Work required: Return the data below exactly, please, but drop the pictures.

Study material:
-- -- --

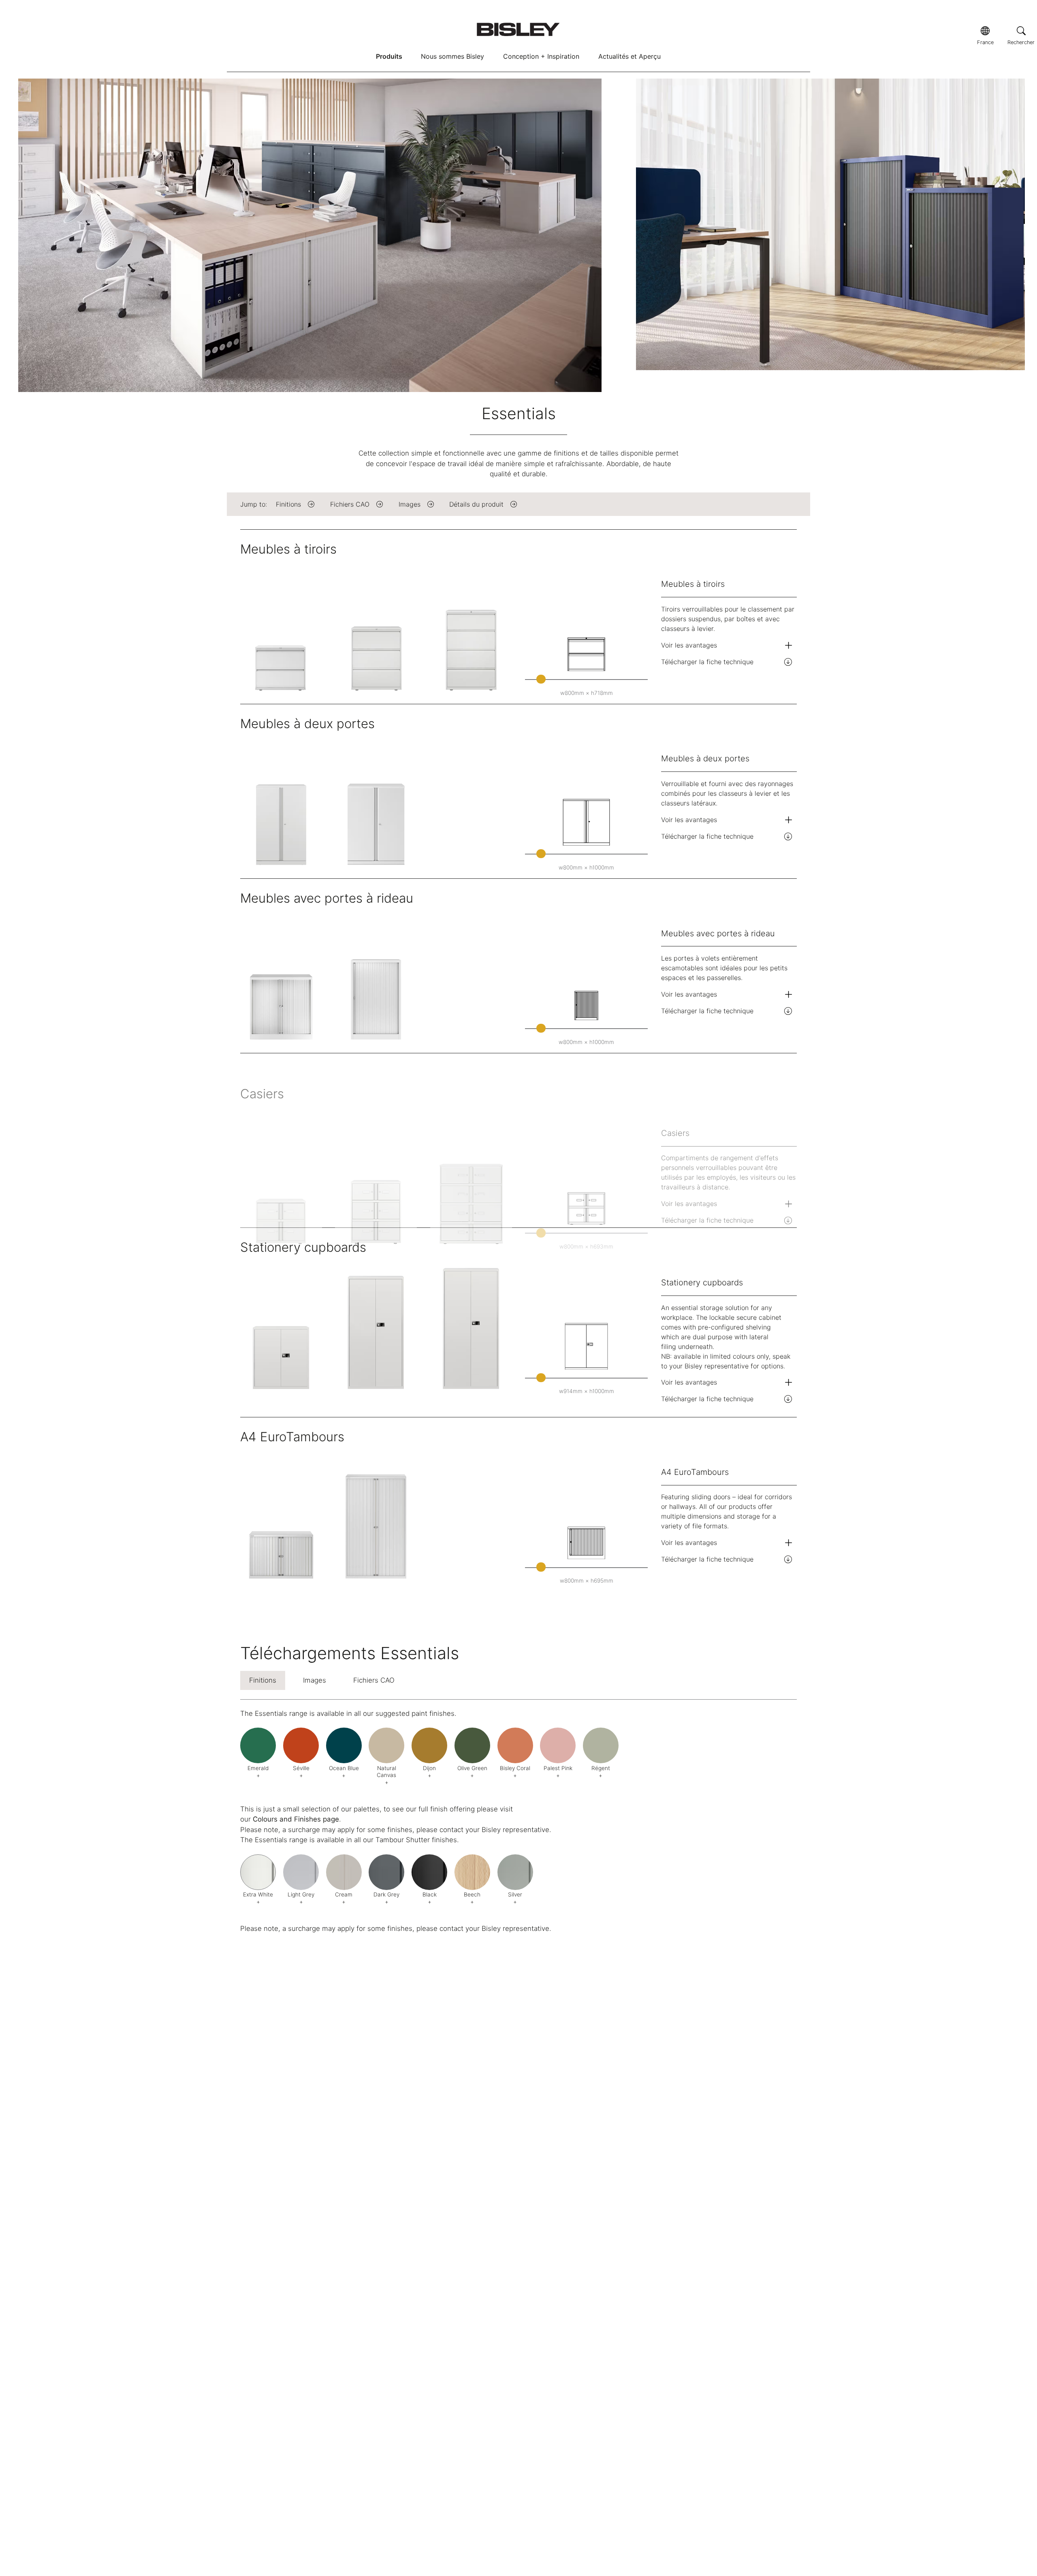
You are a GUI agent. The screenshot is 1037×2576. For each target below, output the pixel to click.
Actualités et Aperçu (629, 56)
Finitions (288, 504)
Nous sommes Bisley (452, 56)
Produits (389, 56)
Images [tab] (314, 1680)
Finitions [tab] (262, 1680)
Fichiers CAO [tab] (374, 1680)
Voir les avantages (689, 645)
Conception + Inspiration (541, 56)
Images (409, 504)
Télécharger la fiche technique (707, 662)
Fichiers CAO (349, 504)
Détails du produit (476, 504)
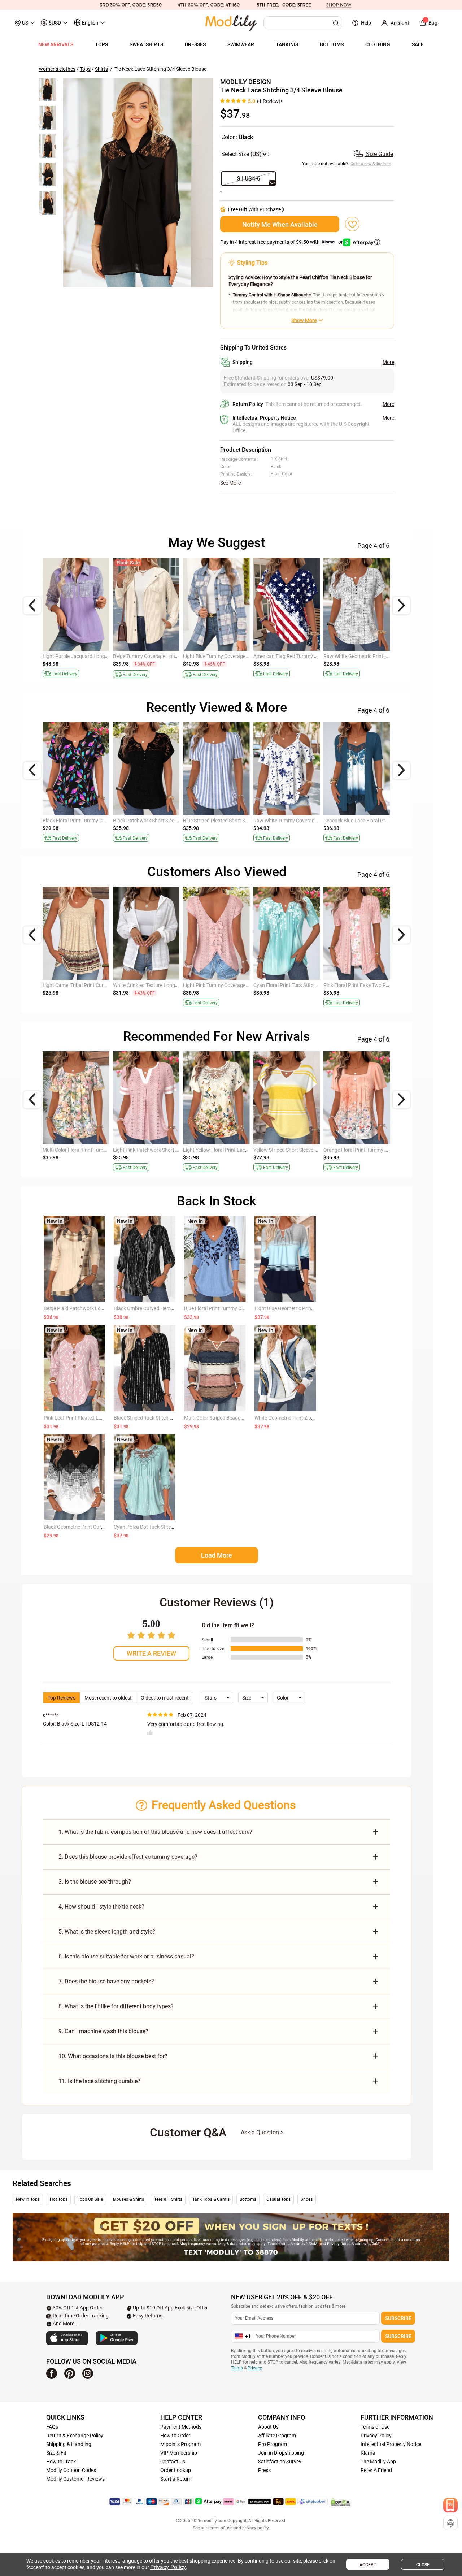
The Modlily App (378, 2461)
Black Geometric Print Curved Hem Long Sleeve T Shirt (104, 1527)
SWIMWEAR (240, 44)
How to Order (175, 2435)
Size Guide (379, 154)
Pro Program (272, 2444)
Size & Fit (56, 2453)
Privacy (255, 2368)
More (388, 362)
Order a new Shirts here (370, 163)
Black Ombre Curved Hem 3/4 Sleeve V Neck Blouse (171, 1308)
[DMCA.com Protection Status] (340, 2502)
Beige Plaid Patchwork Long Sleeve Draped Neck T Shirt (105, 1308)
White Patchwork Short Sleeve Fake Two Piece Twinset (243, 656)
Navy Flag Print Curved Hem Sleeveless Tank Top (97, 656)
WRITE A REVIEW (151, 1653)
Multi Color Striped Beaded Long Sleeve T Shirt (235, 1418)
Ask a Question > (262, 2132)
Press (264, 2470)
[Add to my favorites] (352, 224)
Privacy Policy (376, 2435)
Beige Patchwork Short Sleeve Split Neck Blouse (236, 1150)
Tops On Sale (90, 2199)
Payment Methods (180, 2427)
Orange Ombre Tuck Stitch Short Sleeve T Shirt (94, 820)
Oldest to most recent (165, 1698)
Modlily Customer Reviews (75, 2479)
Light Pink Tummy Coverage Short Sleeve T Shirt (96, 985)
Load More (216, 1555)
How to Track (61, 2461)
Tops (85, 69)
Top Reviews (61, 1698)
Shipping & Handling (68, 2444)
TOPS (101, 44)
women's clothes (57, 69)
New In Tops (28, 2199)
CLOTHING (377, 44)
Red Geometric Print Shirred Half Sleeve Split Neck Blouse (176, 1150)
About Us (268, 2427)
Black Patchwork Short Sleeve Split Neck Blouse (306, 656)
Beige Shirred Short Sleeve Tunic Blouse (366, 1150)
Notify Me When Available (280, 224)
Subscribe (398, 2318)
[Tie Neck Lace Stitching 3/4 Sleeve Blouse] (138, 182)
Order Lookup (175, 2470)
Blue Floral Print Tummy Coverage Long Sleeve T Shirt (243, 1308)
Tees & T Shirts (168, 2199)
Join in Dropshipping (281, 2453)
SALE (418, 44)
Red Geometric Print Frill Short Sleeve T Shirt (372, 656)
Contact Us (172, 2461)
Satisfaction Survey (279, 2461)
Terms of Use (375, 2427)
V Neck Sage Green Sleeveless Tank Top (156, 820)
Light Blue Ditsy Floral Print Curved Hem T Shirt (235, 985)
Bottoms (248, 2199)
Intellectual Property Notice (391, 2444)
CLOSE (423, 2564)
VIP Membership (178, 2453)
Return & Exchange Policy (74, 2435)
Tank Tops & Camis (211, 2199)
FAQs (52, 2427)
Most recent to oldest (108, 1698)
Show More (304, 320)
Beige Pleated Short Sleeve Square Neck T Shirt (165, 985)
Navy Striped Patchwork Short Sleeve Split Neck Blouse (174, 656)
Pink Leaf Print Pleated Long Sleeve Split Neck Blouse (103, 1418)
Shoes (307, 2199)
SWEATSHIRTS (146, 44)
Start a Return (176, 2479)
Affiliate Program (277, 2435)
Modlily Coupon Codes (71, 2470)
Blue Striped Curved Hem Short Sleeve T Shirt (373, 985)
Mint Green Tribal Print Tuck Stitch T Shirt (298, 1150)
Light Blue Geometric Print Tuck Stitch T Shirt (304, 1308)
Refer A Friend (376, 2470)
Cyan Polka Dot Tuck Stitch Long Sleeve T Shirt (165, 1527)
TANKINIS (287, 44)
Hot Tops (58, 2199)
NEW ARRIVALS (55, 44)
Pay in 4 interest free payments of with (282, 242)
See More (230, 483)
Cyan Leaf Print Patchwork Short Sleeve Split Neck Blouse (107, 1150)
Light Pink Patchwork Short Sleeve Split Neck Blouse (381, 820)
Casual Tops (278, 2199)
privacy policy (255, 2527)
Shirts (101, 69)
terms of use (220, 2527)
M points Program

-- -- --

Expected output:
You are a GUI agent. The screenshot is 1037×2576. For each target below, output the pixel to click.
Actualités et Aperçu (629, 56)
Finitions (288, 504)
Nous sommes Bisley (452, 56)
Produits (389, 56)
Images [tab] (314, 1680)
Finitions [tab] (262, 1680)
Fichiers CAO [tab] (374, 1680)
Voir les avantages (689, 645)
Conception + Inspiration (541, 56)
Images (409, 504)
Télécharger la fiche technique (707, 662)
Fichiers CAO (349, 504)
Détails du produit (476, 504)
The Modlily App (378, 2461)
Black Geometric Print Curved Hem Long Sleeve T Shirt (104, 1527)
SWIMWEAR (240, 44)
How to Order (175, 2435)
Size Guide (379, 154)
Pro Program (272, 2444)
Size & Fit (56, 2453)
Privacy (255, 2368)
More (388, 362)
Order a new Shirts here (370, 163)
Black Ombre Curved Hem 3/4 Sleeve V Neck Blouse (171, 1308)
[DMCA.com Protection Status] (340, 2502)
Beige Plaid Patchwork Long Sleeve Draped Neck T Shirt (105, 1308)
White Patchwork Short Sleeve Fake Two Piece Twinset (243, 656)
Navy Flag Print Curved Hem Sleeveless Tank Top (97, 656)
WRITE A REVIEW (151, 1653)
Multi Color Striped Beaded Long Sleeve T Shirt (235, 1418)
Ask a Question > (262, 2132)
Press (264, 2470)
[Add to my favorites] (352, 224)
Privacy Policy (376, 2435)
Beige Patchwork Short Sleeve Split Neck Blouse (236, 1150)
Tops On Sale (90, 2199)
Payment Methods (180, 2427)
Orange Ombre Tuck Stitch Short Sleeve T Shirt (94, 820)
Oldest to most recent (165, 1698)
Modlily Customer Reviews (75, 2479)
Light Pink Tummy Coverage Short Sleeve T Shirt (96, 985)
Load More (216, 1555)
How to Track (61, 2461)
Tops (85, 69)
Top Reviews (61, 1698)
Shipping & Handling (68, 2444)
TOPS (101, 44)
women's clothes (57, 69)
New In Tops (28, 2199)
CLOTHING (377, 44)
Red Geometric Print Shirred Half Sleeve Split Neck Blouse (176, 1150)
About Us (268, 2427)
Black Patchwork Short Sleeve Split Neck Blouse (306, 656)
Beige Shirred Short Sleeve Tunic Blouse (366, 1150)
Notify Me When Available (280, 224)
Subscribe (398, 2318)
[Tie Neck Lace Stitching 3/4 Sleeve Blouse] (138, 182)
Order Lookup (175, 2470)
Blue Floral Print Tummy Coverage Long Sleeve T Shirt (243, 1308)
Tees & T Shirts (168, 2199)
Join in Dropshipping (281, 2453)
SALE (418, 44)
Red Geometric Print Frill Short Sleeve T Shirt (372, 656)
Contact Us (172, 2461)
Satisfaction Survey (279, 2461)
Terms of Use (375, 2427)
V Neck Sage Green Sleeveless Tank Top (156, 820)
Light Blue Ditsy Floral Print Curved Hem T Shirt (235, 985)
Bottoms (248, 2199)
Intellectual Property Notice (391, 2444)
CLOSE (423, 2564)
VIP Membership (178, 2453)
Return & Exchange Policy (74, 2435)
Tank Tops & Camis (211, 2199)
FAQs (52, 2427)
Most recent to oldest (108, 1698)
Show More (304, 320)
Beige Pleated Short Sleeve Square Neck T Shirt (165, 985)
Navy Striped Patchwork Short Sleeve Split Neck Blouse (174, 656)
Pink Leaf Print Pleated Long Sleeve Split Neck Blouse (103, 1418)
Shoes (307, 2199)
SWEATSHIRTS (146, 44)
Start a Return (176, 2479)
Affiliate Program (277, 2435)
Modlily Coupon Codes (71, 2470)
Blue Striped Curved Hem Short Sleeve T Shirt (373, 985)
Mint Green Tribal Print Tuck Stitch T Shirt (298, 1150)
Light Blue Geometric Print Tuck Stitch T Shirt (304, 1308)
Refer A Friend (376, 2470)
Cyan Polka Dot Tuck Stitch Long Sleeve T Shirt (165, 1527)
TANKINIS (287, 44)
Hot Tops (58, 2199)
NEW ARRIVALS (55, 44)
Pay in 4 interest free payments of with (282, 242)
See More (230, 483)
Cyan Leaf Print Patchwork Short Sleeve Split Neck Blouse (107, 1150)
Light Pink Patchwork Short Sleeve Split Neck Blouse (381, 820)
Casual Tops (278, 2199)
privacy policy (255, 2527)
Shirts (101, 69)
terms of use (220, 2527)
M points Program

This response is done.